As encíclicas são consideradas uma das mais elevadas formas de ensinamento de um pontífice para os mais de 1,4 bilhão de fiéis católicos ao redor do mundo. Elas geralmente delineiam as prioridades do papa, focando em questões sociais e morais cruciais para a sociedade contemporânea.
O documento promete abordar especificamente “a proteção da pessoa humana na era da inteligência artificial”, sinalizando a centralidade deste tema na agenda do pontificado.
Inteligência Artificial, Direitos Trabalhistas e Paz Mundial
Nas últimas semanas, Leão XIV tem sido vocal em suas críticas à direção tomada pela liderança mundial, chegando a expressar descontentamento com a guerra nos EUA e Israel contra o Irã, o que gerou reações do presidente Donald Trump.
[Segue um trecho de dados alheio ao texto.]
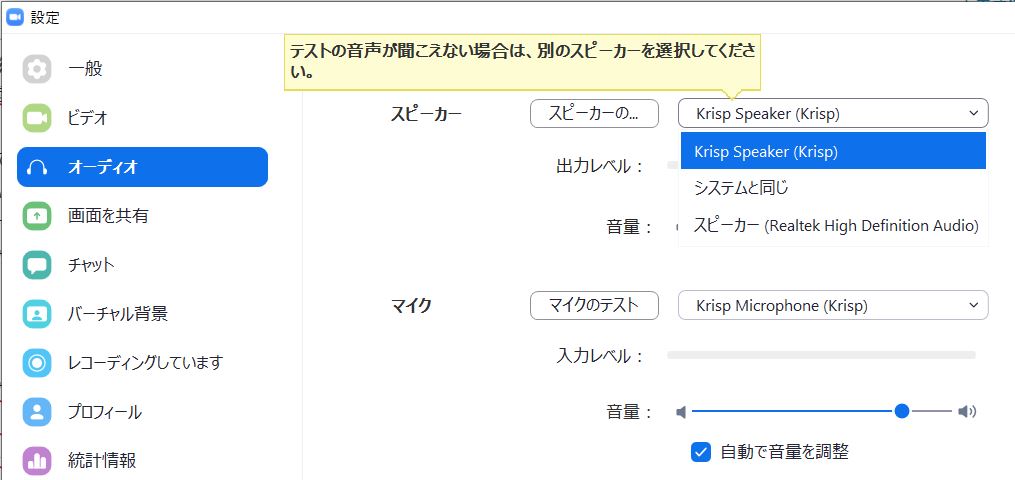Click the Profile (プロフィール) person icon
Screen dimensions: 1015x480
point(37,411)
A encíclica, em elaboração há meses, deve oferecer um panorama abrangente sobre direitos trabalhistas, possivelmente a orientação mais completa da Igreja sobre o tema em décadas. A assinatura do texto em 15 de maio coincidiu com o 135º aniversário de uma encíclica do Papa Leão XIII, que clamava por melhores condições e salários para os operários.
Leão XIV, que completou um ano de papado em 8 de maio, já alertou repetidamente sobre os perigos da IA. Em um discurso recente na maior universidade da Europa, ele condenou o uso da tecnologia em guerras, citando conflitos na Ucrânia, Gaza, Líbano e Irã como exemplos da “evolução desumana da relação entre guerra e novas tecnologias em uma espiral de aniquilação”.
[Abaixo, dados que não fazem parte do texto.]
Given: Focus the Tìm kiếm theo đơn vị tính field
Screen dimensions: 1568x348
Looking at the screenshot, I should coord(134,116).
Parceria com a Anthropic e a Busca por Salvaguardas
A presença de Chris Olah, cofundador da empresa de IA Anthropic, no evento de lançamento da encíclica, pode indicar uma aproximação com as pesquisas da empresa sobre os mecanismos de redes neurais que fundamentam a inteligência artificial.
A Anthropic já demonstrou divergências com o governo Trump, especialmente por sua insistência em salvaguardas que limitem o uso de seus modelos para fins militares, como o direcionamento autônomo de armas ou a vigilância doméstica.
Em seu primeiro ano de pontificado, Leão XIV também divulgou outro documento relevante, concluindo uma exortação apostólica iniciada pelo Papa Francisco. Essa exortação solicitava mudanças significativas no sistema de mercado global para combater a crescente desigualdade de riqueza.
Contexto das Encíclicas Papais
A última encíclica publicada por Francisco em outubro de 2024 exortava os católicos a abandonarem a “busca desenfreada” por dinheiro e a se dedicarem mais intensamente à sua fé.
Documentos como a “Magnifica Humanitas” são essenciais para guiar a comunidade católica em questões éticas e sociais complexas, especialmente em um mundo cada vez mais moldado pela tecnologia e pela inteligência artificial.